Results from the Phase 2 trial were reported in December 2018 in an oral presentation at the 2018 American Society of Hematology (ASH) (Free ASH Whitepaper) meeting and updated at the 2019 European Hematology Association (EHA) (Free EHA Whitepaper) Meeting.
Additional Progress for Rigosertib and Pipeline Products

ON 123300, an investigational first-in-class dual inhibitor of CDK4/6 + ARK5 with the potential to treat a variety of cancers, continues to make progress toward clinical development in the U.S. and China in partnership with HanX. HanX has conducted toxicology studies to support an IND filing in the U.S.

The collaboration with the National Cancer Institute as well as one with a Center of Excellence in Juvenile Myelomonocytic Leukemia, or JMML, for preclinical studies of rigosertib for treatment of pediatric cancer associated RASopathies are ongoing.

Onconova continues to participate in important medical and investment conferences. During the second quarter, presentations related to rigosertib development and clinical trials were made at:
• 15th Annual International Symposium on MDS/Copenhagen
• Acute Leukemia Forum/Shanghai
• BIO International Forum/Philadelphia
• European Hematology Association (EHA) (Free EHA Whitepaper)/Amsterdam
Upcoming 2019 conferences include:

RAS-Targeted Drug Discovery Summit (Boston, September 17-19)
Brazilian Association of Hematology, Hemotherapy and Cellular Therapy Congress (Rio de Janeiro, November 6-9)
The American Society of Hematology (ASH) (Free ASH Whitepaper) Conference in (Orlando, December 7-10)
Second Quarter 2019 Financial Results

Cash and cash equivalents as of June 30, 2019, totaled $5.9 million compared to $17.0 million at December 31, 2018. The Company believes that cash and cash equivalents at June 30, 2019, along with additional funds to be received from the HanX license in the third quarter, will be sufficient to fund ongoing trials and operations late into the fourth quarter of 2019. The Company was notified by Nasdaq on July 26 that Nasdaq has accepted the Company’s plan to regain compliance with the stockholders’ equity listing requirement by November 18, 2019.
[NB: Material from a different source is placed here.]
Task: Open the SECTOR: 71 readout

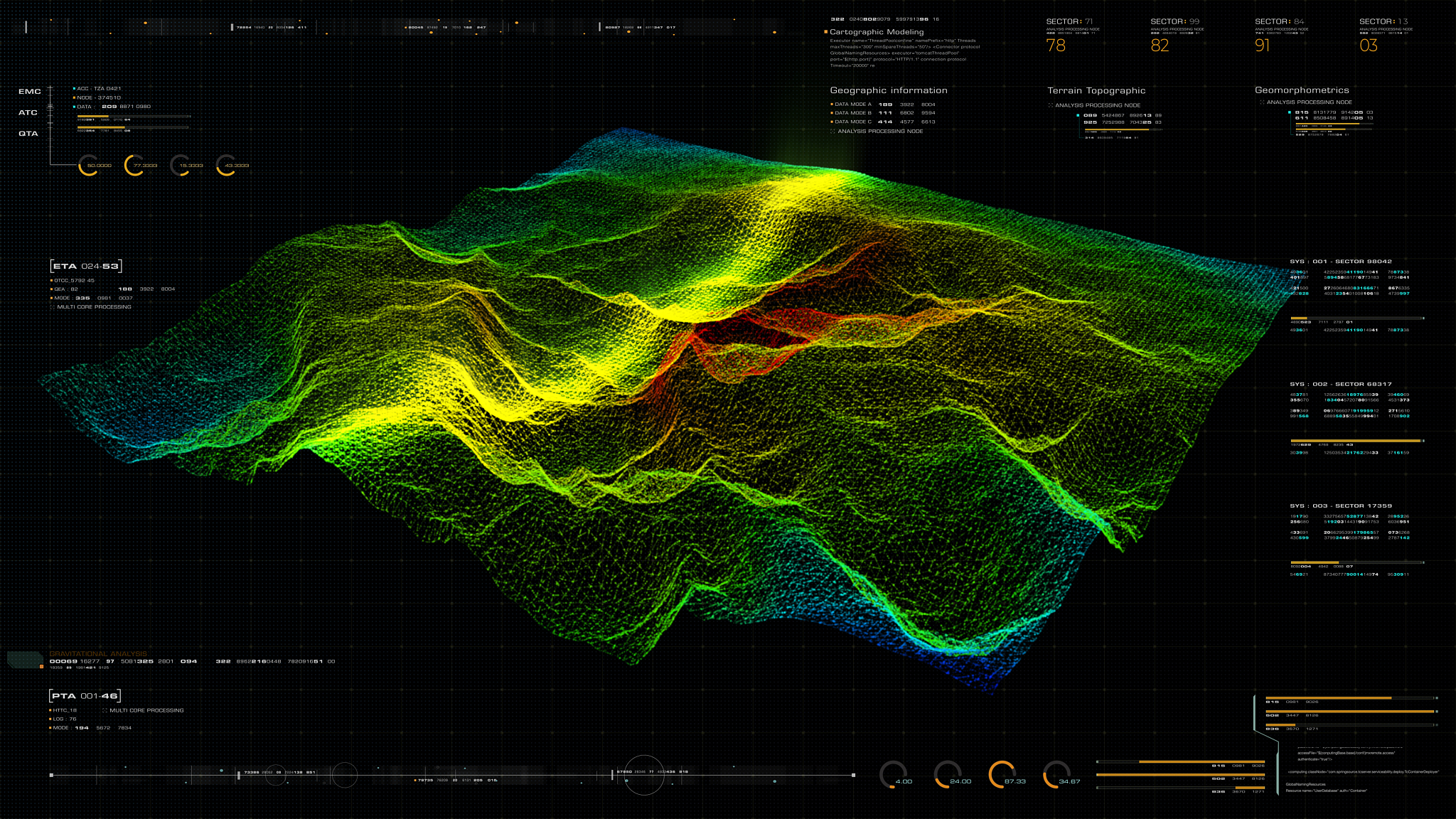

Net loss was $3.6 million for the quarter ended June 30, 2019, compared to $4.3 million for the second quarter ended June 30, 2018. Research and development expenses were $3.9 million for the quarter ended June 30, 2019, and $4.1 million for the comparable period in 2018. General and administrative expenses were $1.8 million for the quarter ended June 30, 2019, and $2.1 million for the comparable period in 2018.

Conference Call and Webcast Information

The Company will host a conference call today, August 14, 2019, at 9 a.m. Eastern Time, to provide a corporate update and discuss second quarter 2019 financial results. Interested parties may access the call by dialing toll-free (855) 428-5741 from the U.S., or internationally (210) 229-8823 and using conference ID 90141175. The call will also be webcast live. Please click here to access the webcast. A replay will be available following the live webcast.

About Myelodysplastic Syndromes

Myelodysplastic syndromes (MDS) are conditions that can occur when the blood-forming cells in the bone marrow become dysfunctional and thus produce an inadequate number of circulating blood cells. It is frequently associated with the presence of blasts or leukemic cells in the marrow. This leads to low numbers of one or more types of circulating blood cells, and to the need for blood transfusions. In MDS, some of the cells in the bone marrow are abnormal (dysplastic) and may have genetic abnormalities associated with them. Different cell types can be affected, although the most common finding in MDS is a shortage of red blood cells (anemia). Patients with higher-risk MDS may progress to the development of acute leukemia.